▸ **Records for processing**:
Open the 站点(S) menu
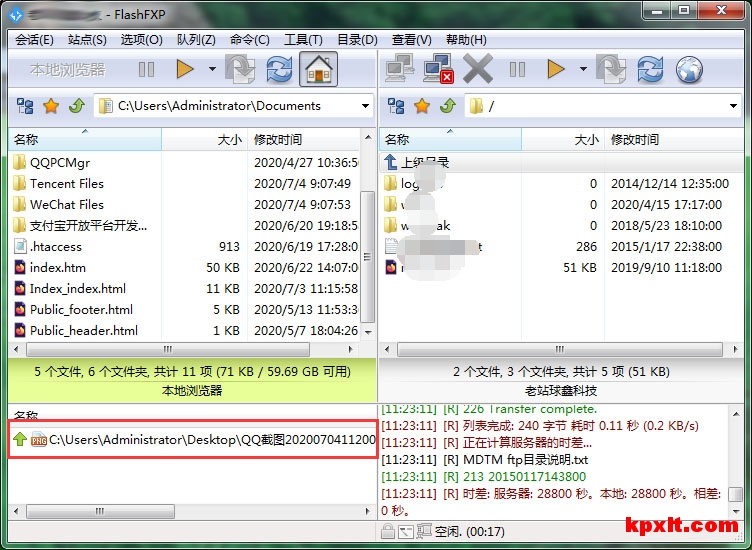 (x=87, y=40)
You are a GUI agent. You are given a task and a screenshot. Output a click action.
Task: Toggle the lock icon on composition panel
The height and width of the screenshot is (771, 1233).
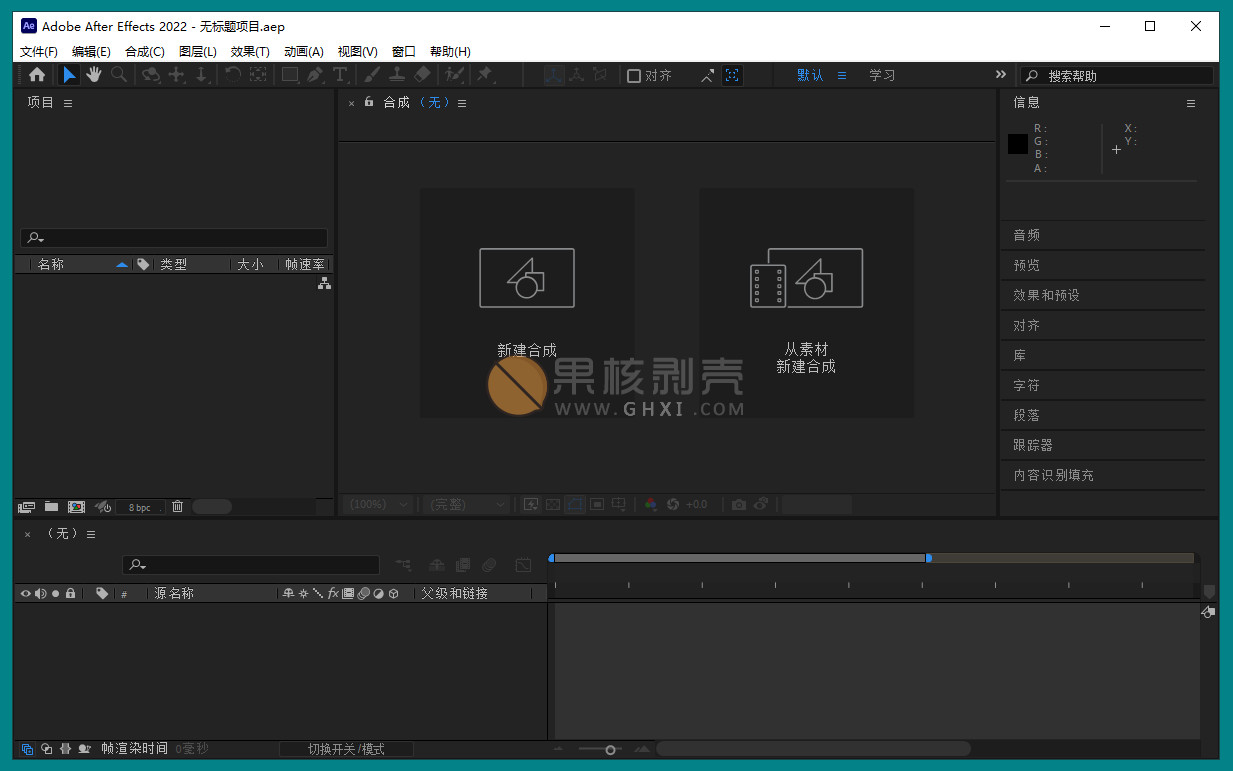pos(369,102)
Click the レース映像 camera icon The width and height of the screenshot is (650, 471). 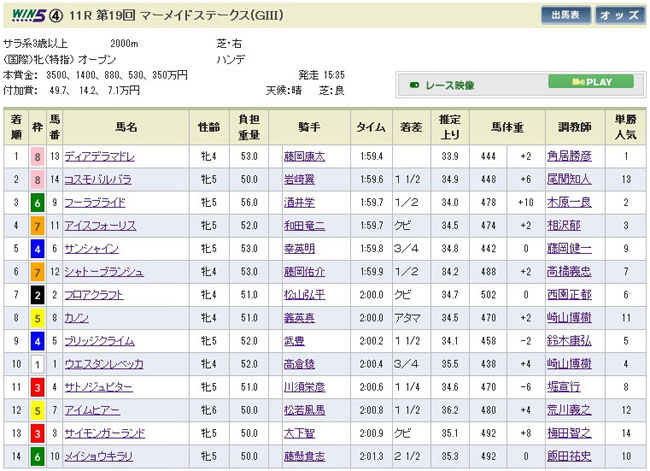413,83
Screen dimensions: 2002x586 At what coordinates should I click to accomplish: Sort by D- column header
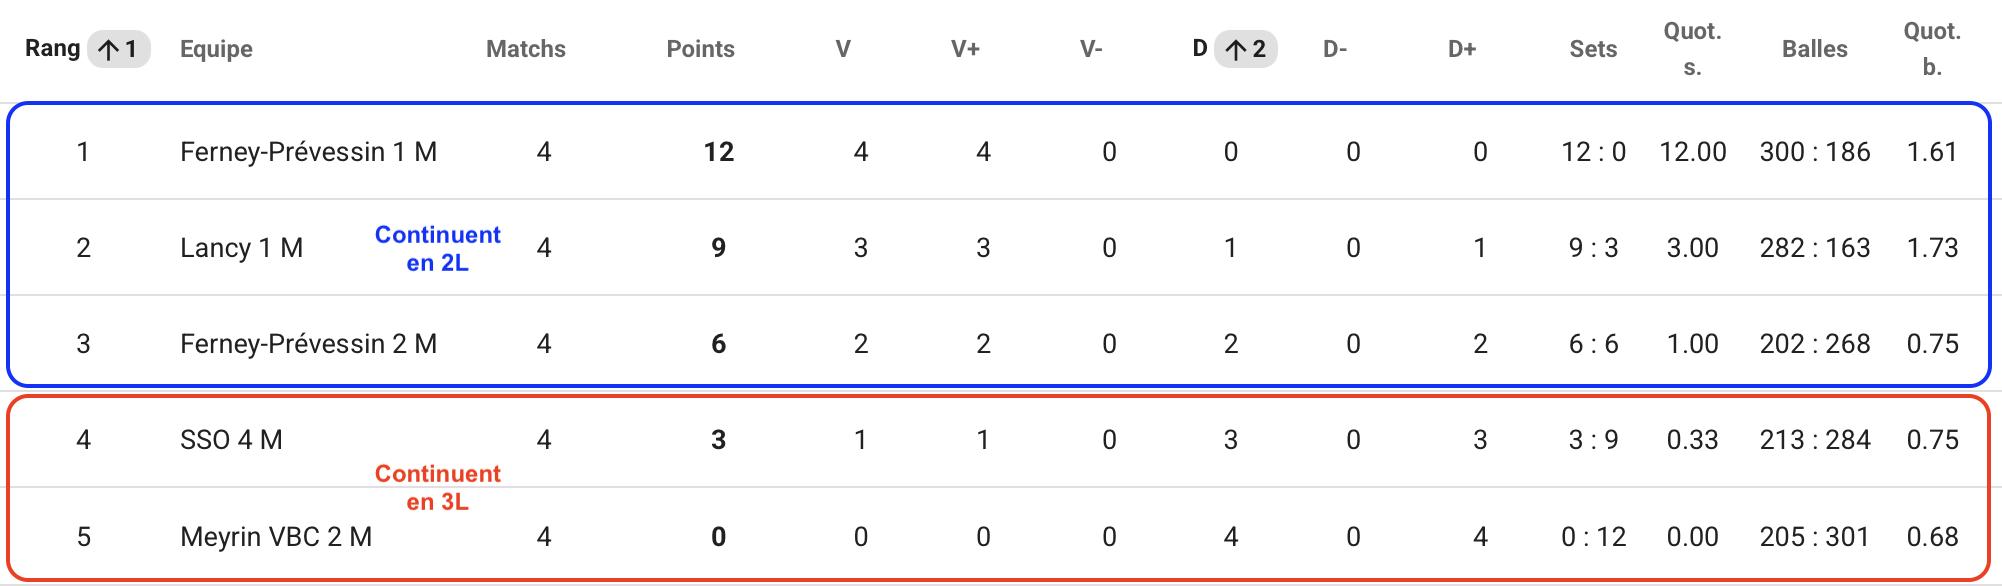click(1335, 49)
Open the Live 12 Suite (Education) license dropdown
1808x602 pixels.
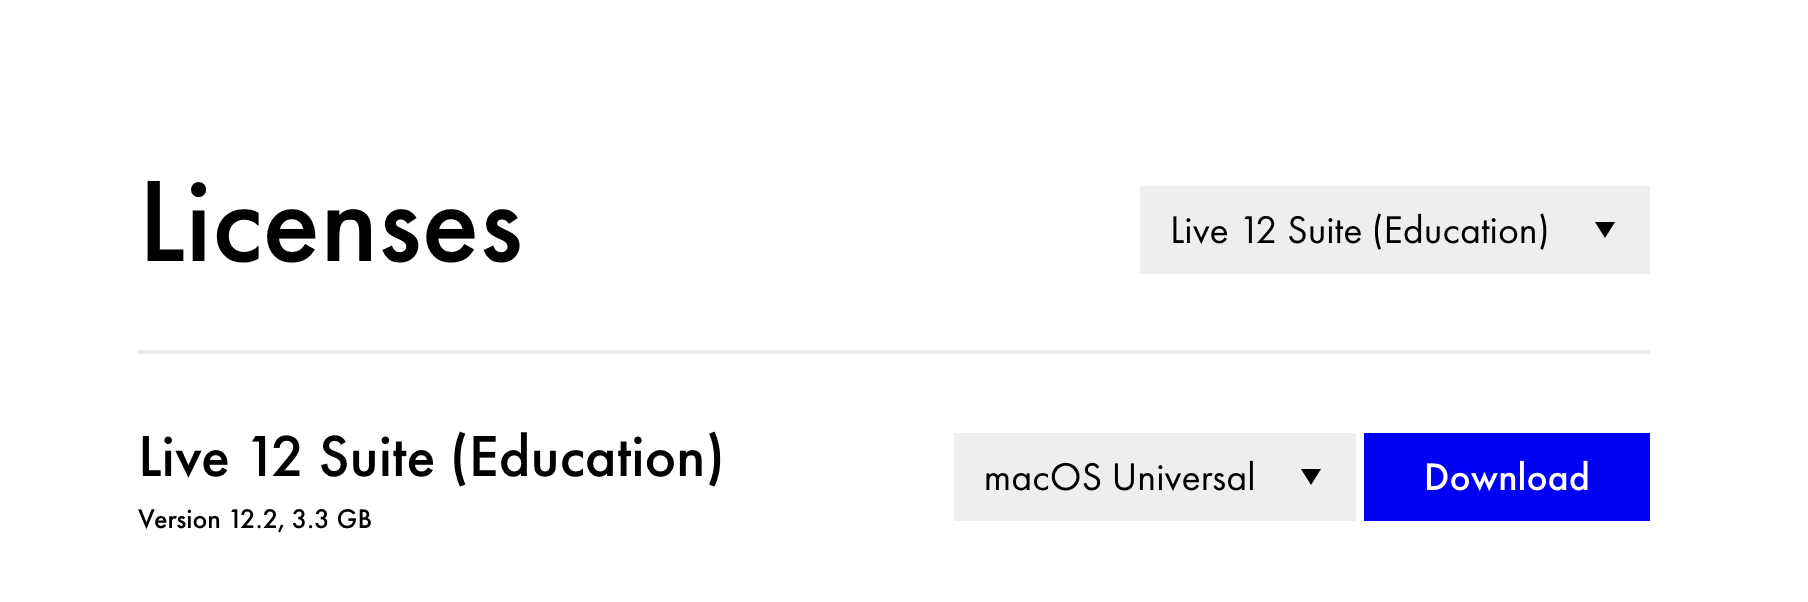pos(1395,230)
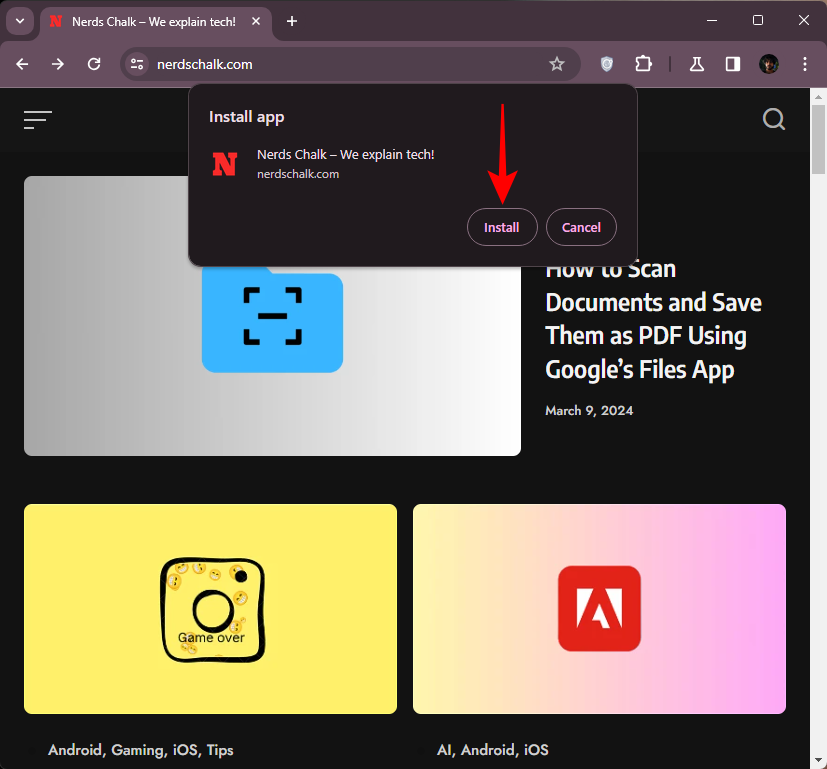Open the profile avatar menu
This screenshot has height=769, width=827.
click(769, 64)
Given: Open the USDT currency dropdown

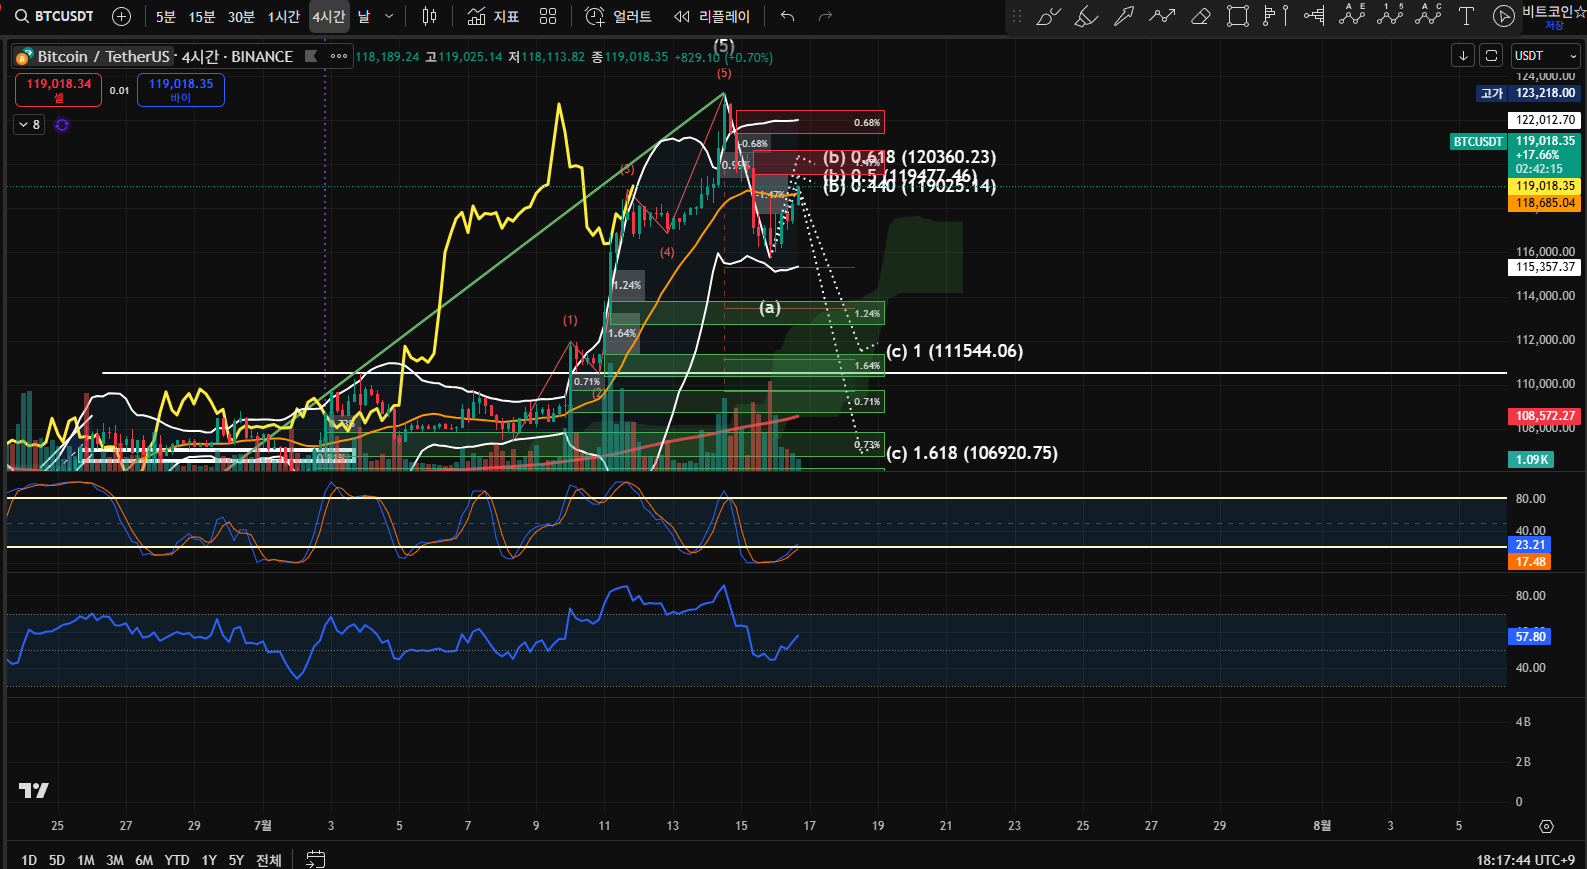Looking at the screenshot, I should (1546, 56).
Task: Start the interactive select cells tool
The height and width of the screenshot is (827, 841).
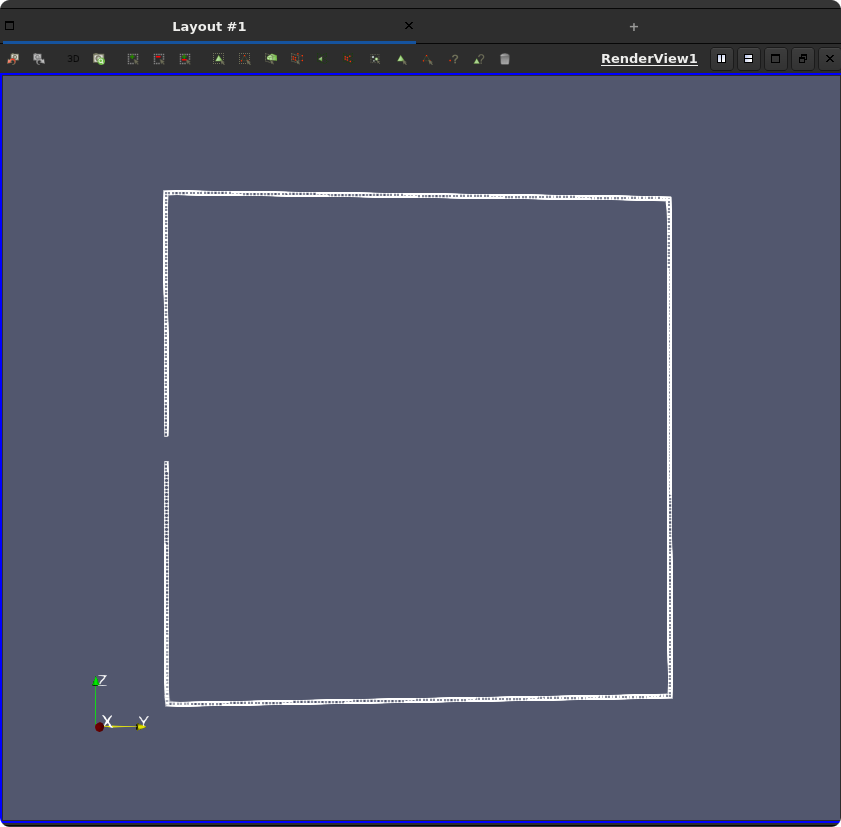Action: 401,59
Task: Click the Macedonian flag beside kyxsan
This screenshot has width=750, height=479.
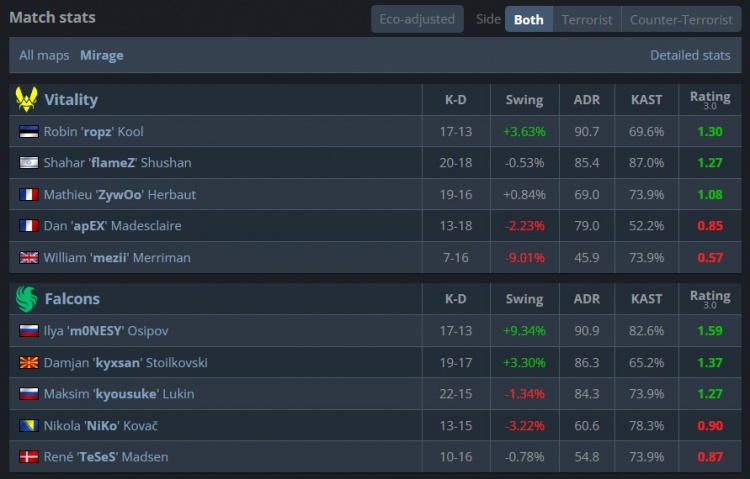Action: tap(28, 362)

▸ **Description of the task**: Write out only the lines from the line containing "Open the Live" through the end of the material above, both end lines included. Pictures are not written out.

▸ **Task response**:
Open the Live 12 Suite (Education) license dropdown
1808x602 pixels.
pos(1395,230)
Open the profile avatar menu
This screenshot has height=769, width=827.
click(769, 64)
Given: Open the USDT currency dropdown

Looking at the screenshot, I should (1546, 56).
Task: Start the interactive select cells tool
The height and width of the screenshot is (827, 841).
Action: 401,59
Task: Click the Macedonian flag beside kyxsan
This screenshot has width=750, height=479.
Action: tap(28, 362)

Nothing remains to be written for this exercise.